Bordelet decided to return to his native property and make cider, yet with a totally different approach than the one he had known growing up. He planted a large apple orcharf on dwarf rootstock, choosing varieties he had researched rather than those recommended by cider's governing body and by the national agricultural research organization. Bordelet farmed organically from the start and eventurally became biodynamic. Eschewing harvesting machines, which he felt damaged the fruit, he employed a large team of pickers during the autumn months. "My first vintage was 1992, but it wasn't until 2001 that I felt that I reached a certain competence and got it right." He differs from many other producers in that, to enhance aromas, he cools the must to low temperatures before fermentation begins, clarifies the cider through racking rather than filtering, and uses indigenous yeasts even during the prise de mousse.

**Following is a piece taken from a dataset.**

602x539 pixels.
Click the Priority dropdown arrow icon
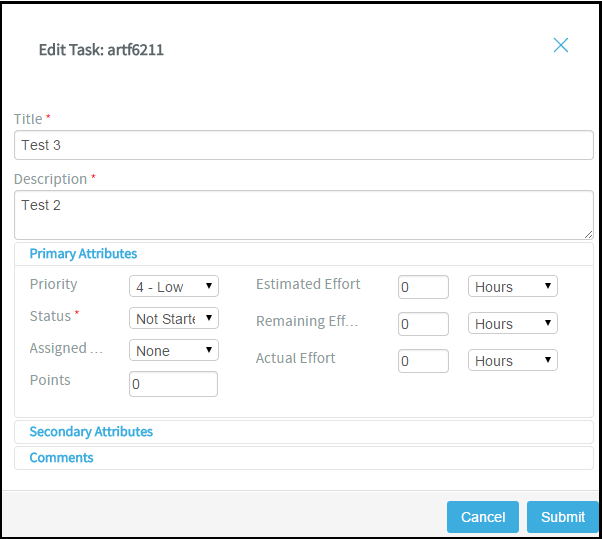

"I haven't been immune to Brett," he said, recalling a problem with the yeast Brettanomyces in a vintage half a decade ago. "To prevent this from happeing again, I bought my own bottling line, modified it, and made sure to clean it obsessively at the beginning of each bottling," he told me, knocking the wood of his desk for luck. "Fortunately, we haven't had problems since."

Nearly every producer in the region has heard of Bordelet, the one who "sells his cider cher" - expensive. But few have actually tasted it. Truth be told, his ciders are on a higher level than most others in the region; they have concentration, focus, balance, finesse and, above all, delicious flavors of ripe apples and subtle spice. They come with modern labels and foil capsules and bare vintage dates on the label or cork. Most of Bodelet's cuvees are delicious to drink a year or two after release, but one bottling in particular, Argilette, grown on soils combining clay, silt, schist and decomposed granite, can age like some top wines. A 2001 was replete with honeyed Sauternes-like flavors of apple, apricot and cinnamon. Its lovely underlying acidity ensured that it still had another couple of years of life ahead of it.

The Future
A strength of farm-made ciders is that they are very versatile with food. With their wide range from dry to sweet they go with most kinds of meat or fish. They even stand up to smoky flavors. They're delightful with strong, creamy cheese like Camembert and Livarot, which are often difficult matches for dry wines. They're refreshing at lunch - and any meal - because of their low alcohol. They come from small, artisan producers with individual points of view, have a sense of place, and encourage thought and education at the table.